Happy New Year from the Barth Center! As we enter into 2024, I am excited to share with you the following articles that we released over the past week: Ed Watson’s reflections on whether or not we still need theologians for our time today, Nancy Duff’s search for God in a liberal arts education, and Maxine King’s review of Martin Scorsese’s Killers of the Flower Moon and its colonial themes. I hope you enjoy them!
— Yanan Melo
God Here & Now is the online magazine of the Center for Barth Studies at Princeton Theological Seminary
Ed Watson, What Use Are Theologians?: Whether our reflection on the shared life of God and creature takes place in the academy, the church, or any other stream of life, whether this reflection involves academic study or not, theologians do learn. We gain knowledge, and if we are lucky, this knowledge brings us closer to God. Before this knowledge empowers us to speak, however, it should empower us to listen. It should empower us to listen to the depths and the density of what our neighbor is saying, to hear how the body’s words express the spirit’s life. Theological learning can help to form a sensitivity to the truths one’s neighbor already has, to the truth being created out of those truths, to how these truths compel movement through life and its vicissitudes.

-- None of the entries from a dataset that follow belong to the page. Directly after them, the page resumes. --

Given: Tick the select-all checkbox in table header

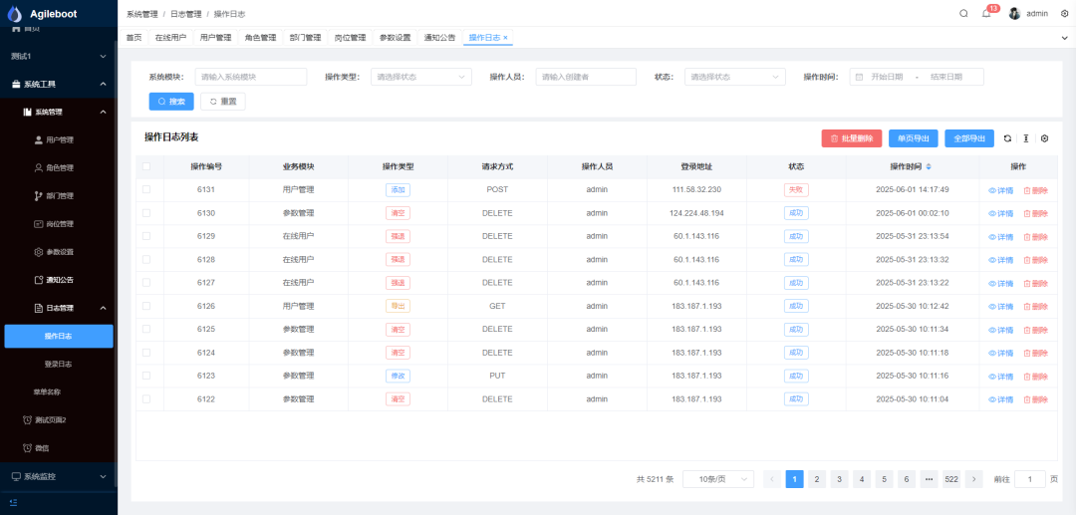Looking at the screenshot, I should [x=146, y=166].
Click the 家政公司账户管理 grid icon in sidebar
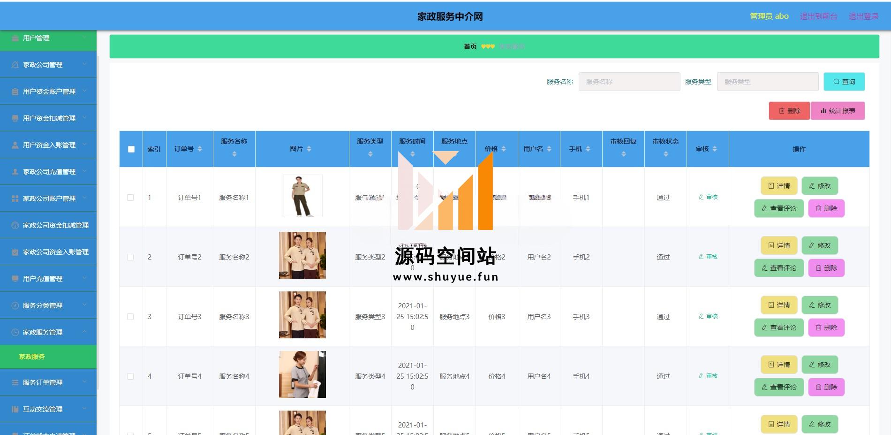Viewport: 891px width, 435px height. click(x=15, y=198)
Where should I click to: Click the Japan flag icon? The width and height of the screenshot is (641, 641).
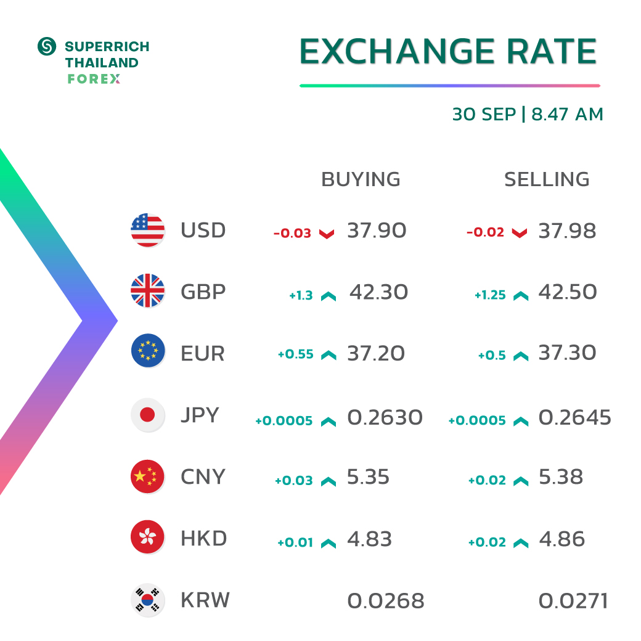[x=147, y=415]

Nancy Duff, Shakespeare vs. STEM: When examining a new scientific breakthrough, such as the cloning of an adult sheep, Christians need to understand the facts of that breakthrough before making pronouncements regarding its morality. According to Dietrich Bonhoeffer, a wise person "will seek to obtain the greatest possible information about the course of events," but without becoming wholly dependent on factual knowledge. Wisdom requires us to recognize "the significant within the factual" as we seek to look into "the depth of things."

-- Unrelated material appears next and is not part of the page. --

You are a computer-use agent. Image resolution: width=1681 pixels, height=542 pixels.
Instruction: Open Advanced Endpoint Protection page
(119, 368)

Maxine King, Scorsese’s Settler Gaze: Killers of the Flower Moon is a horrifying story; and for those of us living in the ongoing aftermath of North American settler colonialism, it is our horrifying story... God's solidarity with the oppressed in Jesus Christ is beyond all colonial limits of identification that are on display in the content and form of Killers of the Flower Moon. Any truly theological perspective—in film, theology, or otherwise—will instead begin with God and God's radical solidarity with Mollie, the Osage, and all the disinherited of the world, thus, with the alternative ways of being and living that this incarnate tradition of the oppressed teaches.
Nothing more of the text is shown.